↓
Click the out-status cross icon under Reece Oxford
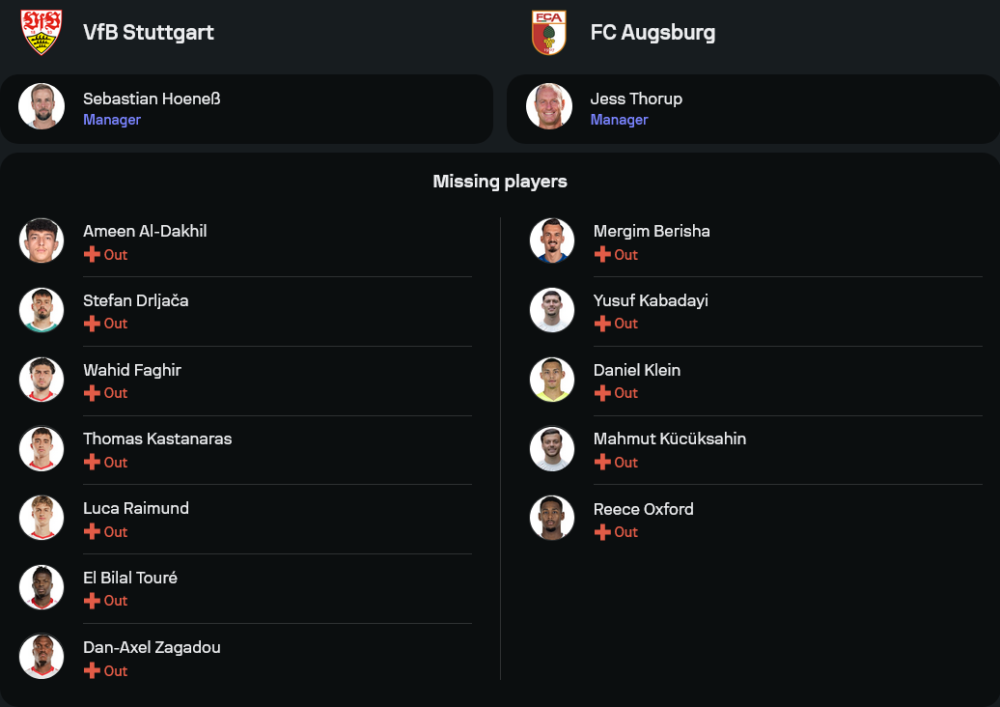Screen dimensions: 1000x707 coord(602,532)
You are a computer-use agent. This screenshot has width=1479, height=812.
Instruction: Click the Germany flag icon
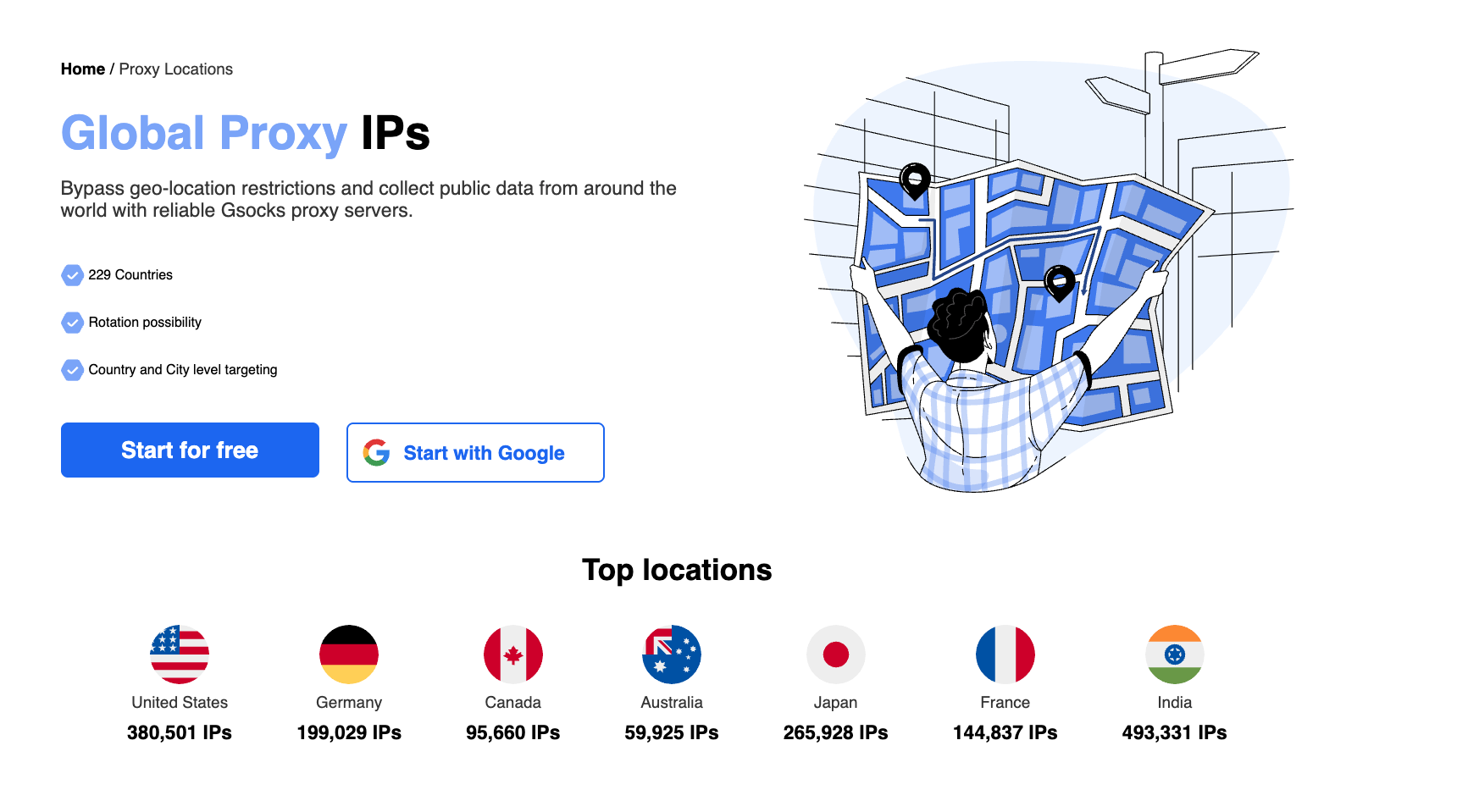click(349, 655)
↑
REQUIREMENT: Print only the lines from the one with "You are a computer-use" through the last line of the data above, exactly and with both ends, and please omit any pictures.

THE ANSWER:
You are a computer-use agent. This screenshot has width=1479, height=812.
Instruction: Click the Germany flag icon
click(349, 655)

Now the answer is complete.